◆ Work request
Exact copy, pictures omitted: the line holding "Instruction: Go to next search result" and every line after it down to the end of the entries.

(Stored data entries)
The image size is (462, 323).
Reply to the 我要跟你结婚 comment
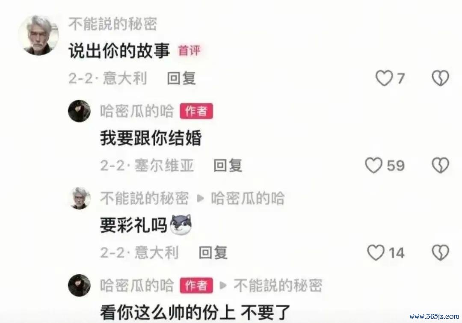point(228,165)
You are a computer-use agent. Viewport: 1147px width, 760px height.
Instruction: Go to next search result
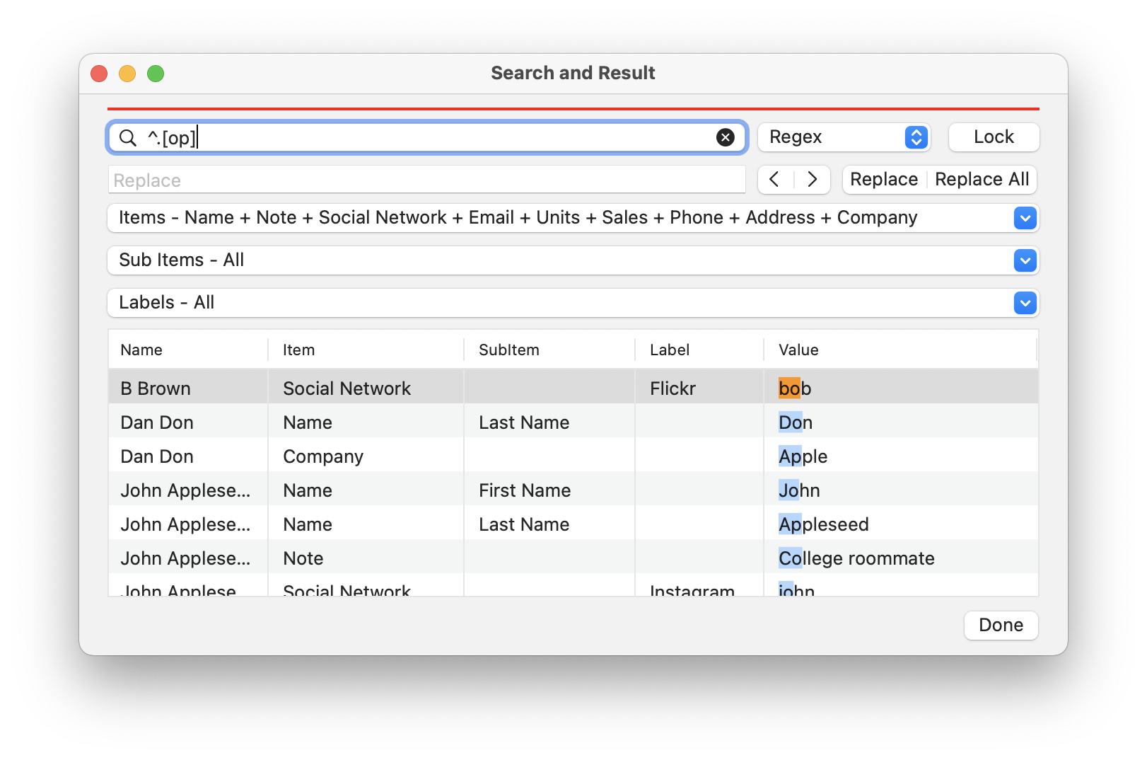coord(813,180)
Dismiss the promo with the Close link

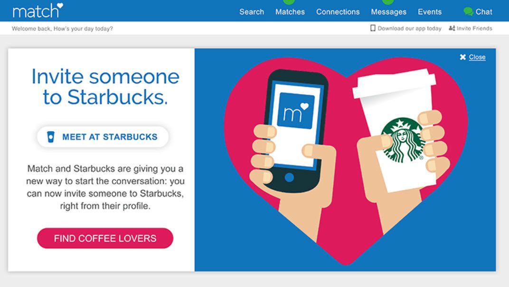[477, 57]
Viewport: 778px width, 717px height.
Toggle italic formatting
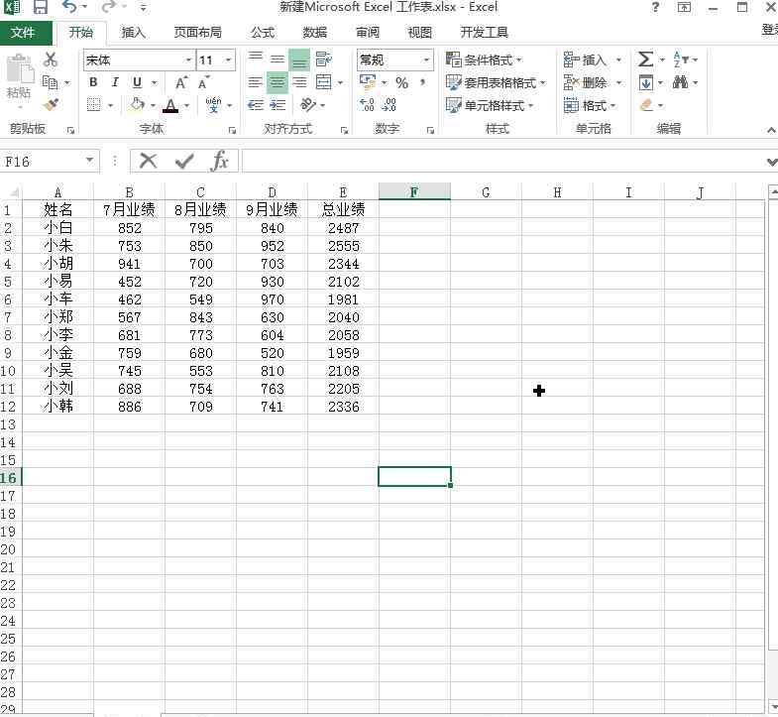pyautogui.click(x=115, y=83)
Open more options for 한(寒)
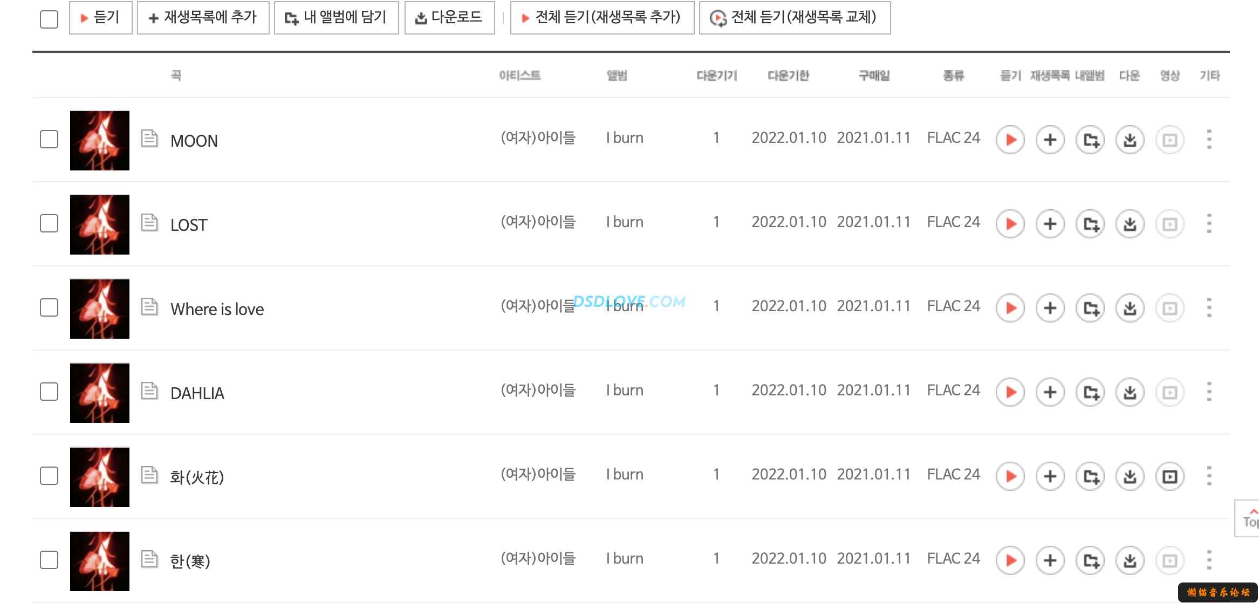 click(x=1209, y=560)

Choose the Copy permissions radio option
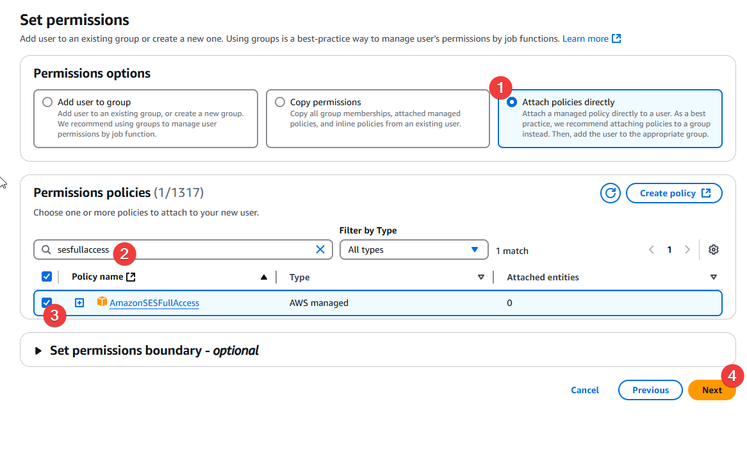(x=280, y=102)
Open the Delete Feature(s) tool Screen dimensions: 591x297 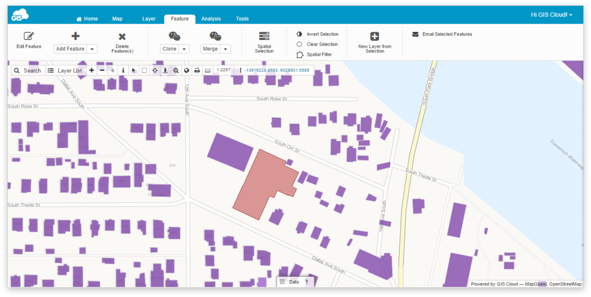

◆ Your response
Instruction: Go to next search result
coord(813,180)
Dismiss the promo with the Close link

[477, 57]
Viewport: 778px width, 717px height.
Toggle italic formatting
pyautogui.click(x=115, y=83)
Open more options for 한(寒)
 click(x=1209, y=560)

Choose the Copy permissions radio option
(x=280, y=102)
Open the Delete Feature(s) tool Screen dimensions: 591x297 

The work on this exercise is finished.